Group with exactly $n$ elements of order $n$, then $n$ has at most two prime divisors

Solution 1:

I think I can answer the question myself now, thanks to the comments that drop me some hints.

Let $k$ be the number of cyclic groups of order $n$, we can generate these subgroups from the $n$ elements of order $n$, if that's the case then every one of those groups has exactly $\phi(n)$ elements of order $n$ that can't be shared with other of the $k$ cyclic subgroups.

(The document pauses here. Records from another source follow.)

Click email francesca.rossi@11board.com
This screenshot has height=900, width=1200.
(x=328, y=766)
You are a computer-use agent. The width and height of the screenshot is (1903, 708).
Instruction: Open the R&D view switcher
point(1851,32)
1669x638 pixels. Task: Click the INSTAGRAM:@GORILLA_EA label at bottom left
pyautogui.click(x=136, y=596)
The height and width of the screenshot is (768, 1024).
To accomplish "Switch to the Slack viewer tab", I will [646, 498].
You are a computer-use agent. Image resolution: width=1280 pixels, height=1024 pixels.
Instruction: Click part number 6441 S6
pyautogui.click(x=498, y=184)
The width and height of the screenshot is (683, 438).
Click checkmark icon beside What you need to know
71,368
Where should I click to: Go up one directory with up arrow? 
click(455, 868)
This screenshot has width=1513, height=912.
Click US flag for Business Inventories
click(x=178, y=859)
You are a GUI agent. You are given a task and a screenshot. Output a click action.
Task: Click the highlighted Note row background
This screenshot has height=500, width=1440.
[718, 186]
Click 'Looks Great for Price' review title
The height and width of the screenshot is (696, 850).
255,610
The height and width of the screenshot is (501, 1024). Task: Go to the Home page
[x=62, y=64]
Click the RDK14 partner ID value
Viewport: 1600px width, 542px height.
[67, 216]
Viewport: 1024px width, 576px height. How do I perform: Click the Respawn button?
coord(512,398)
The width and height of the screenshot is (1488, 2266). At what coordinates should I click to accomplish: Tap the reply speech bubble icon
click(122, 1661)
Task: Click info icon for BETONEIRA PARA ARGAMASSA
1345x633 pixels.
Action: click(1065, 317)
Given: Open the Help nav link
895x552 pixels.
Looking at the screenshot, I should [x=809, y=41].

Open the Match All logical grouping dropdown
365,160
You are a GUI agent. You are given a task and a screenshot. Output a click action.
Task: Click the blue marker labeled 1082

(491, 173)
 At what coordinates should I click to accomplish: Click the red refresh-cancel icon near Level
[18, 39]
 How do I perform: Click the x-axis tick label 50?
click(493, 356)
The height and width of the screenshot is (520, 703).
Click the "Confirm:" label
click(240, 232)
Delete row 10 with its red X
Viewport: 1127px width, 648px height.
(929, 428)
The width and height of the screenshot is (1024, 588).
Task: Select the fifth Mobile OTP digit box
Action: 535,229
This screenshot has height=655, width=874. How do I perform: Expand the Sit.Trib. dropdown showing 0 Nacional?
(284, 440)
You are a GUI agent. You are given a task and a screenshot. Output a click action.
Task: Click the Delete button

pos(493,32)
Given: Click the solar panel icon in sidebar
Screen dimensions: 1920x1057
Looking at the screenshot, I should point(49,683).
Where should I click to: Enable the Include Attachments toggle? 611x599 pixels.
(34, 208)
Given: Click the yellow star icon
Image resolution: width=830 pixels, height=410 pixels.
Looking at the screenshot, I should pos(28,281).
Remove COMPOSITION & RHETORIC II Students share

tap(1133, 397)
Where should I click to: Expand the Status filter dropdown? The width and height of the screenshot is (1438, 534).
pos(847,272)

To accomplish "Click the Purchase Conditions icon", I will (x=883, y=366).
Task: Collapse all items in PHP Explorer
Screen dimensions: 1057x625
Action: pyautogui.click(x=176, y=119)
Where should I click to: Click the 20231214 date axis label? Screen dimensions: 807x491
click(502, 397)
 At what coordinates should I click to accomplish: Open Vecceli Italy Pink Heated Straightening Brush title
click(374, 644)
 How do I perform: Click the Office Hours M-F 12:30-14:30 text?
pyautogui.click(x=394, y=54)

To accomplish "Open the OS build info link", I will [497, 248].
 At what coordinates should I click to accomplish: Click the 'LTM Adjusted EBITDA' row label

Then as we have exactly $n$ elements of order $n$ then it must happen that $n = k \cdot \phi(n)$. Also we now that: $$ \phi(n) = n \cdot \prod_{p|n} \left(1 - \frac{1}{p}\right) $$ So from $ n = k \cdot \phi(n) $ we get that $$ n = k \cdot n \cdot \prod_{p|n} \left(1 - \frac{1}{p}\right) $$ $$ \Rightarrow k \cdot \prod_{p|n} \left(1 - \frac{1}{p}\right) = 1$$ $$ \Rightarrow k = \frac{\prod_{p|n} p }{\prod_{p|n} (p -1)} $$

Note that if $p$ and $q$ are two primes such that $ 2 < p, q $ then ${p - 1}\nmid q$.

And that if $p = 2$ then $ p - 1 $ divides any prime and if $q = 2$ and $ p = 3$ then $p-1 = q$

So using the information above we can see that in $$ \frac{\prod_{p|n} p }{\prod_{p|n} (p -1)} $$ as the primes $p$ are different from each other $p - 1 \nmid q$ if $p$ and $q$ are different prime factors of $n$ and also $p-1 \nmid p$ if $p > 2$ this leaves us with the only possibility that that one of the prime factors must be $2$ and the other one can be $3$ so that $3-1 = 2 \mid 2$ any other primes would need for $p-1$ to divide $p$ or to divide another prime which is not posible.

Finally $k$ can only be: $$ \frac{2}{2-1} = 2 \quad \text{or} \quad \frac{2 \cdot 3}{(2-1)\cdot(3-1)} = 3 $$

So the only primes that can divide $n$ are $2$ and $3$, and therefore $n = 2^s \cdot 3^t$ for $s \in \mathbb{N} $ and $ t \in \mathbb{N} \cup {0}$.